自然免疫応用技研株式会社

ひげ博士の最新免疫学講座

かげ

第61回

好中球の話
(2022年12月 No.61より)

皆さん、ひげ博士じゃ。細菌やウイルスの感染は自然免疫が最初に防いでいるのはご存知だと思う。自然免疫でこれらの病原体を排除している重要な細胞として、マクロファージとならび、好中球(多形核白血球)がよく知られておる。好中球は血液中の白血球の半分以上を占める細胞で、細菌の侵入時には活性酸素や殺菌タンパク質を出したり、自分のDNAを網状の糸にして放出して細菌をトラップ(Neutrophil extracellular traps: NETs)したり、激しい抵抗で体を守る最前線の部隊じゃな。

さて、我々は齢をとると感染症に罹りやすくなるが、その一つの理由として好中球の働きの低下があげられておる。今回、高齢マウスで好中球のどの能力が低下しているか詳しく解析した論文があるので、紹介しよう(1)。

生後2ヶ月の若齢マウス(人で10歳相当)と24ヶ月の老齢マウス(人で70歳相当)の好中球を比較すると、細菌(大腸菌)に対する殺傷力が低下しておるが、①C5a(炎症部位に生じる好中球を集積させるタンパク質)に対応する活性酸素種(ROS)の産生低下、②オプソニン化(抗体処理によって貪食されやすくなっている)ザイモザンや大腸菌に対する貪食細胞率の低下、③黄色ブドウ球菌に対するNETsの減少が起こっているようじゃ。一方で、FMLP (細菌由来の好中球遊走ペプチド)への遊走能や、大腸菌に対するNETs量は変化していないなど老化による影響が見られないこともあるのじゃ。まあ、感染時には、好中球も自然免疫の大事な担い手の一つなので、その若返りも必要なようじゃな。
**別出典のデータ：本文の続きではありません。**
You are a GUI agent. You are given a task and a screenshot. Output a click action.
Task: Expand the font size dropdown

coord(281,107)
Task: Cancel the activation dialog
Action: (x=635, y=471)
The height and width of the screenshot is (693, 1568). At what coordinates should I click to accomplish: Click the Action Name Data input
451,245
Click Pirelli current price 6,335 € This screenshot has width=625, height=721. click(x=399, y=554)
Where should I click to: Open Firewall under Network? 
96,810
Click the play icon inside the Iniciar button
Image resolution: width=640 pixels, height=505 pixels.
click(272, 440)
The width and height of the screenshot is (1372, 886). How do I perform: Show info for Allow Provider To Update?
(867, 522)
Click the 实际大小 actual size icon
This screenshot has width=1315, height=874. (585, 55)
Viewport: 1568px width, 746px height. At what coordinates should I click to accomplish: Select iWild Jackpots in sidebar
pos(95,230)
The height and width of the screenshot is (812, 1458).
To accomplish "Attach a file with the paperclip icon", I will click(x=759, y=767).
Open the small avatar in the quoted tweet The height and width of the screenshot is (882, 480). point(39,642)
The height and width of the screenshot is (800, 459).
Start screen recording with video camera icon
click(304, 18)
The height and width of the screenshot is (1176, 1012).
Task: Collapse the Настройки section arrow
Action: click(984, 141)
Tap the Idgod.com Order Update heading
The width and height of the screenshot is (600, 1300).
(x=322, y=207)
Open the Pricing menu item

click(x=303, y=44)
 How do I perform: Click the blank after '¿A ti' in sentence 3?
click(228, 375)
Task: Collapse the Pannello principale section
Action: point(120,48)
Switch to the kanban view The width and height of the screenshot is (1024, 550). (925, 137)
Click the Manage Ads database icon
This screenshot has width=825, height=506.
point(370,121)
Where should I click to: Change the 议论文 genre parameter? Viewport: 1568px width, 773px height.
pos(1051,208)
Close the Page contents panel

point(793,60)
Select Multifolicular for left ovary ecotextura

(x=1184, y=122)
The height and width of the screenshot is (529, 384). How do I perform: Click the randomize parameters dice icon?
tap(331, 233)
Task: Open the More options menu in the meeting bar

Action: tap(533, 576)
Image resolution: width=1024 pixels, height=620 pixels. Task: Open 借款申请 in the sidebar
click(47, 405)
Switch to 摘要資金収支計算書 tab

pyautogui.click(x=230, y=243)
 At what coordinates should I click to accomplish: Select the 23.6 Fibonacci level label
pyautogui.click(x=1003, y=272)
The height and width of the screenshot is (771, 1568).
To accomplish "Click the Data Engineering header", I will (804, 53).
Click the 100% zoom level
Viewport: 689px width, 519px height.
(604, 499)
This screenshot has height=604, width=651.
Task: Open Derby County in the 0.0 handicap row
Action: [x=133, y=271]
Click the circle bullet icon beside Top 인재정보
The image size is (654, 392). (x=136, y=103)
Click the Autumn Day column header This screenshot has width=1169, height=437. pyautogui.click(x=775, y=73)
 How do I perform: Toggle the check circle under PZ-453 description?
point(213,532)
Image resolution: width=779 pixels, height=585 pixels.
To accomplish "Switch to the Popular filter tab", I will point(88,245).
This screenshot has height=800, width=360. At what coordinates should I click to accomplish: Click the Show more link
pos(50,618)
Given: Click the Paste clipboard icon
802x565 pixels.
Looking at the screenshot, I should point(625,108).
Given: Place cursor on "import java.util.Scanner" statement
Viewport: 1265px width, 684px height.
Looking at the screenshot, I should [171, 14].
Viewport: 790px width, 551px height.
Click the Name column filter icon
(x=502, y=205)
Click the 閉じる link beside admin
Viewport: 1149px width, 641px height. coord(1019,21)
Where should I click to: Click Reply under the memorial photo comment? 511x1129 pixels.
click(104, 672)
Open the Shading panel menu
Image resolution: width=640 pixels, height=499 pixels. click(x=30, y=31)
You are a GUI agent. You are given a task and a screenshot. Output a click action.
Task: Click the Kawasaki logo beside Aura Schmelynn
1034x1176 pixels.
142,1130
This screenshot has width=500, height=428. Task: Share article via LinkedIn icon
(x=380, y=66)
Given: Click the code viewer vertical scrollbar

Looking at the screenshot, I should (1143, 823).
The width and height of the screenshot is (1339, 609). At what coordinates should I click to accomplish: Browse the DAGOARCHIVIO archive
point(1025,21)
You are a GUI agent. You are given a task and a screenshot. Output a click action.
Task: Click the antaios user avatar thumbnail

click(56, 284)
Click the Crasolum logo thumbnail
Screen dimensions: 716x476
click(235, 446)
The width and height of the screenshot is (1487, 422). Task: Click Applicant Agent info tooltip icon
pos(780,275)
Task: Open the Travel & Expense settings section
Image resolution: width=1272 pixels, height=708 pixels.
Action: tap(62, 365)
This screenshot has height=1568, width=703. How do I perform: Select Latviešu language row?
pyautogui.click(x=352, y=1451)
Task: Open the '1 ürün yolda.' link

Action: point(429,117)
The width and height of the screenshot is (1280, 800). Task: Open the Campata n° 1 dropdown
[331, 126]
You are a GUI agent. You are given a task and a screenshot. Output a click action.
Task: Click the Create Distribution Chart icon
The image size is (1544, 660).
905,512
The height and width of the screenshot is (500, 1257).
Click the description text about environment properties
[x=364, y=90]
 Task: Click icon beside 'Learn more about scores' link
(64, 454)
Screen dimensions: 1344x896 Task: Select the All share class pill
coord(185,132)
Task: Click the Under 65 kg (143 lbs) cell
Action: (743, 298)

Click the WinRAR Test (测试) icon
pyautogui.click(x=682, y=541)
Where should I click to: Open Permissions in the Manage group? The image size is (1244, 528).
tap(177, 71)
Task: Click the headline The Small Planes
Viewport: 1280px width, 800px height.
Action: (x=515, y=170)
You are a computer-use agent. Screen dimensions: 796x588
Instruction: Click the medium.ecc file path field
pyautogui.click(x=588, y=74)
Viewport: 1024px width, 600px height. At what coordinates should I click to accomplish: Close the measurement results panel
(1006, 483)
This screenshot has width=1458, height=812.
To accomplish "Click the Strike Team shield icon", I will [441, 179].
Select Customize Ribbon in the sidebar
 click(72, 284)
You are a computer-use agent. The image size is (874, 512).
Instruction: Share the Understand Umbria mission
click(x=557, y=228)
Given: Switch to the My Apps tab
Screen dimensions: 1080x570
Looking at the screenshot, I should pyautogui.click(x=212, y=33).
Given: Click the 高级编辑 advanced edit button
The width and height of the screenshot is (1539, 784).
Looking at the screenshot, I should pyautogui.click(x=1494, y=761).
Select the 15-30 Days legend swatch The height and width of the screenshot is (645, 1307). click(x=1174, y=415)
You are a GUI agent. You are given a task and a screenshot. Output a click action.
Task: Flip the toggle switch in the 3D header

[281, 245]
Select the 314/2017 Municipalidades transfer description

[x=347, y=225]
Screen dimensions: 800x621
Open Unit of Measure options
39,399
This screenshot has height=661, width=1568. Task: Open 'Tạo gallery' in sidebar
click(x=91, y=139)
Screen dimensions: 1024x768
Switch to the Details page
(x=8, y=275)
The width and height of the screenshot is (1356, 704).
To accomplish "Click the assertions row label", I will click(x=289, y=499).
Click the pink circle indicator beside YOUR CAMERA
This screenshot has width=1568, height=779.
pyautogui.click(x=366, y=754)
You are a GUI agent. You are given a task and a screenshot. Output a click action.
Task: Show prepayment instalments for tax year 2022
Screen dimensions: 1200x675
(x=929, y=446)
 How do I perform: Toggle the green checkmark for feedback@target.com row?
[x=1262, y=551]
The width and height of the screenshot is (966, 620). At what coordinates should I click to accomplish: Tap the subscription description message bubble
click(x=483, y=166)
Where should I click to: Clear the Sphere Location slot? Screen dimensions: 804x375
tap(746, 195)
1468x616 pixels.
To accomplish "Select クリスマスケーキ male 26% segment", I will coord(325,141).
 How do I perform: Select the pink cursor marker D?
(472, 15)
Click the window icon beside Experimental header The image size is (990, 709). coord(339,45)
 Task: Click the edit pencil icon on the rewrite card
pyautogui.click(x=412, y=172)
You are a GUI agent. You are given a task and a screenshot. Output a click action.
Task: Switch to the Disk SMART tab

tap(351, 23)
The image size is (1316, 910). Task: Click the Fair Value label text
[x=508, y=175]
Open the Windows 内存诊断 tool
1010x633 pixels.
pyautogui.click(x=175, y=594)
(1) Front. Immunol., 24 August 2022. “Age-related decline in the resistance of mice to bacterial infection and in LPS/TLR4 pathway-dependent neutrophil responses”.